Duplicate the stored items word for word, starting at the line containing "Where should I click to: Click" and stopping after the line containing "(x=206, y=20)". Reproduce only those lines.

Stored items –
○ ○ ○ ○
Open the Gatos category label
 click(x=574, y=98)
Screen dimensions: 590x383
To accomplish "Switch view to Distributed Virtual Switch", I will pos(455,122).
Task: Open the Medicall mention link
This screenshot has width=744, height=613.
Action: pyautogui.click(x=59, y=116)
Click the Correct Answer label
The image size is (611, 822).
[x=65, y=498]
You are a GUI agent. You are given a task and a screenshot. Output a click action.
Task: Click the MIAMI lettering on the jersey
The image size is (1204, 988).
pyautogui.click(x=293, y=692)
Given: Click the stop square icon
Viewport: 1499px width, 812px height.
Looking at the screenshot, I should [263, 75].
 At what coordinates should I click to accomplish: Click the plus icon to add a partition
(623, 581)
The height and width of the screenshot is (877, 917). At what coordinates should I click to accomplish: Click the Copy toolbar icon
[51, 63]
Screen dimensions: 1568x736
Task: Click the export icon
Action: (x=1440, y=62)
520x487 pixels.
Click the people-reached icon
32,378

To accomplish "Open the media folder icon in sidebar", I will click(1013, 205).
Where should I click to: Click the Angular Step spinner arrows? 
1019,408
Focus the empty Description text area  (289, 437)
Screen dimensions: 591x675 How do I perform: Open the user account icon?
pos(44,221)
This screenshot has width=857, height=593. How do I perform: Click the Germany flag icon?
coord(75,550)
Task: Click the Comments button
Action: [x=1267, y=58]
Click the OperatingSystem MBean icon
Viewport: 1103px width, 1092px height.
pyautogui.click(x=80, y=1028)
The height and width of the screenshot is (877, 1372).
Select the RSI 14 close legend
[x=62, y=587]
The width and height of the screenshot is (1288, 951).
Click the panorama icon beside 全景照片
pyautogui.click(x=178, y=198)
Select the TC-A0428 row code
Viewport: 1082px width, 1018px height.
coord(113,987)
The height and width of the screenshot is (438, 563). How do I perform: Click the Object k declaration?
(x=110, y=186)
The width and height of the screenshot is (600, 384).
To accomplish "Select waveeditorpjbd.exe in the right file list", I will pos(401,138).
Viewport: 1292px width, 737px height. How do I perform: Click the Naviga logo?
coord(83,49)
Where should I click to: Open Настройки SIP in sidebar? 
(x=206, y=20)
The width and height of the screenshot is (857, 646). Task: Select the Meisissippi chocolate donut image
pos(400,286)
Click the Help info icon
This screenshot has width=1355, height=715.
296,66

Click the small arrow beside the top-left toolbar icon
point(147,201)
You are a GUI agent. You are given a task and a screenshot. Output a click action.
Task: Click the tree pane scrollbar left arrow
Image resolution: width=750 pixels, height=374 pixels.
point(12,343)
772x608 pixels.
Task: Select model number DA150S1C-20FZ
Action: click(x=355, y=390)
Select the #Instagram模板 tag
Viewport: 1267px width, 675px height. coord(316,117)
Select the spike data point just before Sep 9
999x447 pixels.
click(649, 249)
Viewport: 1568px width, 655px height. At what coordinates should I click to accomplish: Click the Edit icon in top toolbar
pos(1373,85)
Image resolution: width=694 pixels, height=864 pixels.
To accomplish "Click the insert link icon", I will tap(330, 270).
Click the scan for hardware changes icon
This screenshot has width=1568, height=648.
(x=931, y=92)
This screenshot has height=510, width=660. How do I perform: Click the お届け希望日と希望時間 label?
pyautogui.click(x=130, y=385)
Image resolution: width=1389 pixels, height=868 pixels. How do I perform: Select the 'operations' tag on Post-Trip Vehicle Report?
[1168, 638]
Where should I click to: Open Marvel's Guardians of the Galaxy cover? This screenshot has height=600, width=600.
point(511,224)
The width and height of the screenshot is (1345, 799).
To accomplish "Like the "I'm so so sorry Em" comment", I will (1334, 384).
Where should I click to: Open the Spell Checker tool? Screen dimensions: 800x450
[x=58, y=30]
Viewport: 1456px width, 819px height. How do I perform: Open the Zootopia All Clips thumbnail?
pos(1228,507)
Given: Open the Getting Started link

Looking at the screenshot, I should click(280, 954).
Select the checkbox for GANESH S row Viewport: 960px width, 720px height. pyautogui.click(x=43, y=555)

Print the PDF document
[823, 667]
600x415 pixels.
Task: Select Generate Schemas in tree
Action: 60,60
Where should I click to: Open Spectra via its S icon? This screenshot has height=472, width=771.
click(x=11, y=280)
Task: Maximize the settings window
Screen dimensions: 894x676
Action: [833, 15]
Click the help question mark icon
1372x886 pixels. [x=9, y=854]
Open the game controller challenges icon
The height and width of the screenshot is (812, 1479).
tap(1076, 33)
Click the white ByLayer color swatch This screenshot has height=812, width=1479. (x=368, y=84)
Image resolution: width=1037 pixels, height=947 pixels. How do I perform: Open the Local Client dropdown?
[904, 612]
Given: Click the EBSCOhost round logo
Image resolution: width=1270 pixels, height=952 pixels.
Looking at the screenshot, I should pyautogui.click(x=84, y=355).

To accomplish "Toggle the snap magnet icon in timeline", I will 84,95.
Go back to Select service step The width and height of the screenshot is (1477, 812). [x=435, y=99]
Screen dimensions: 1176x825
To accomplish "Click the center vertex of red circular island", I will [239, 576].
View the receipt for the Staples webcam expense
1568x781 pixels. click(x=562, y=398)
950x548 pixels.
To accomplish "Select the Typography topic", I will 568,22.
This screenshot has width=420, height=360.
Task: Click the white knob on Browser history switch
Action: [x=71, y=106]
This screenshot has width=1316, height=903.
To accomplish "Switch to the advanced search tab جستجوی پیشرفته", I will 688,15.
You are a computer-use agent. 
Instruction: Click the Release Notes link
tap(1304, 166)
○ ○ ○ ○
RESPONSE –
Where should I click to: Click the Angular Step spinner arrows? 
1019,408
Focus the empty Description text area  (289, 437)
Screen dimensions: 591x675 How do I perform: Open the user account icon?
pos(44,221)
This screenshot has width=857, height=593. How do I perform: Click the Germany flag icon?
coord(75,550)
Task: Click the Comments button
Action: [x=1267, y=58]
Click the OperatingSystem MBean icon
Viewport: 1103px width, 1092px height.
pyautogui.click(x=80, y=1028)
The height and width of the screenshot is (877, 1372).
Select the RSI 14 close legend
[x=62, y=587]
The width and height of the screenshot is (1288, 951).
Click the panorama icon beside 全景照片
pyautogui.click(x=178, y=198)
Select the TC-A0428 row code
Viewport: 1082px width, 1018px height.
coord(113,987)
The height and width of the screenshot is (438, 563). How do I perform: Click the Object k declaration?
(x=110, y=186)
The width and height of the screenshot is (600, 384).
To accomplish "Select waveeditorpjbd.exe in the right file list", I will pos(401,138).
Viewport: 1292px width, 737px height. How do I perform: Click the Naviga logo?
coord(83,49)
Where should I click to: Open Настройки SIP in sidebar? 
(x=206, y=20)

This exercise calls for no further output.